Portrait of Judge Boothby, 1803-1868, mounted in an enamelled frame forming a brooch, probably used as a mourning remembrance.
Benjamin Boothby was appointed second judge of the Supreme Court of South Australia in 1853. He was the last judge to be appointed in Britain by the Colonial Office. Despite his birth into a family of Yorkshire ironmongers and his own large family, he studied as a young man to become a lawyer. With his wife Maria and their children, Boothby settled in Adelaide at 'The Glen'. This is now the site of the Passionist monastery at Glen Osmond.
Boothby believed that South Australian colonial law, as well as the parliamentary system, had been devised with questionable authority. He continually put forward these views and also exerted undue influence on juries during court cases. His criticism included the locally devised Torrens Real Property Act. Following a parliamentary commission, he was finally removed from office by Governor Daly in 1867. He died the following year in the midst of an appeal against the decision.
Despite the enmity caused by his public behaviour, in private life, Boothby was apparently a devoted family man. His decision to move to South Australia was based on the need to provide for his fifteen children. The electorate of Boothby is named after his eldest son, William Boothby, Sheriff of South Australia for almost fifty years. William devised a system of secret ballot now used in Australia and various other parts of the world. The novelist and playwright, Guy Boothby, was a grandson of Judge Boothby.

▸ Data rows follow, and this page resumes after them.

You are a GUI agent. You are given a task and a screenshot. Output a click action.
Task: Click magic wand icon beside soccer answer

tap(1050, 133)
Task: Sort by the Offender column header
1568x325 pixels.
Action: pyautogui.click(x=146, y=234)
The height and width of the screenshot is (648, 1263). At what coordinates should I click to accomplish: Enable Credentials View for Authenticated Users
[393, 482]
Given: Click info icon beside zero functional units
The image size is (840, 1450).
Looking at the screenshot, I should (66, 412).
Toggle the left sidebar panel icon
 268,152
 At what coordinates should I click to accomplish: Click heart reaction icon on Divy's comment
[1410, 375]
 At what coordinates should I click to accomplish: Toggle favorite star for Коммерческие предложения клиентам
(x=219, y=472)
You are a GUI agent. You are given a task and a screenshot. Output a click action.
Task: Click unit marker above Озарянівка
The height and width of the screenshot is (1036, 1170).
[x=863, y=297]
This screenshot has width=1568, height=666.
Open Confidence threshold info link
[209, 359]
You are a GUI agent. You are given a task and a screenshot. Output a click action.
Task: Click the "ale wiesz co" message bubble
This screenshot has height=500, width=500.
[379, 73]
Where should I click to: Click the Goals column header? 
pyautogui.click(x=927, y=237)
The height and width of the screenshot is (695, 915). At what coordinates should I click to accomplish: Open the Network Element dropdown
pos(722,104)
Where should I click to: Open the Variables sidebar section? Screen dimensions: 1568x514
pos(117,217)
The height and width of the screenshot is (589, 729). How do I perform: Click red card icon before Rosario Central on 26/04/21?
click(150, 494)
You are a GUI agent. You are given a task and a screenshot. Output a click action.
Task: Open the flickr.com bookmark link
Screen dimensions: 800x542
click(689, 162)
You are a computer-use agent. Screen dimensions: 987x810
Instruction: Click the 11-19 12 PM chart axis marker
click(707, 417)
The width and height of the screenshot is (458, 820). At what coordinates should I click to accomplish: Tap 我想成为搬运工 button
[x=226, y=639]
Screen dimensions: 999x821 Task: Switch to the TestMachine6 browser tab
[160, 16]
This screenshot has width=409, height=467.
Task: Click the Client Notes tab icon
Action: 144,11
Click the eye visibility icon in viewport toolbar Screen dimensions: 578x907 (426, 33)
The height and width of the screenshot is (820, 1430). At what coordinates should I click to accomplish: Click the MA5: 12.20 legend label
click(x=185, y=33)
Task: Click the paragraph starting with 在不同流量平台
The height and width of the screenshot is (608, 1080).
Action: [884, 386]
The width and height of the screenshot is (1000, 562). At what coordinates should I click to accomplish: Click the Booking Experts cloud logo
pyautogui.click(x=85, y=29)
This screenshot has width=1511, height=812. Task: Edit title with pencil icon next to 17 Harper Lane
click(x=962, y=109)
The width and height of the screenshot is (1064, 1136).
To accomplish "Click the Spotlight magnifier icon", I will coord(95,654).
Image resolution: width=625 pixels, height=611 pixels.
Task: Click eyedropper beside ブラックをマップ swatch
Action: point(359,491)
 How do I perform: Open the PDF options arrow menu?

The mourning brooch held in the Library's archival collections was probably created by an Adelaide jeweller using a photograph of Judge Boothby taken by the Adelaide Photographic Company a few years earlier. At the height of nineteenth century mourning practice, it was reasonably common for a widow or other grieving family member to wear a brooch containing a photograph of the deceased. This and other mourning practices were renewed during the First World War.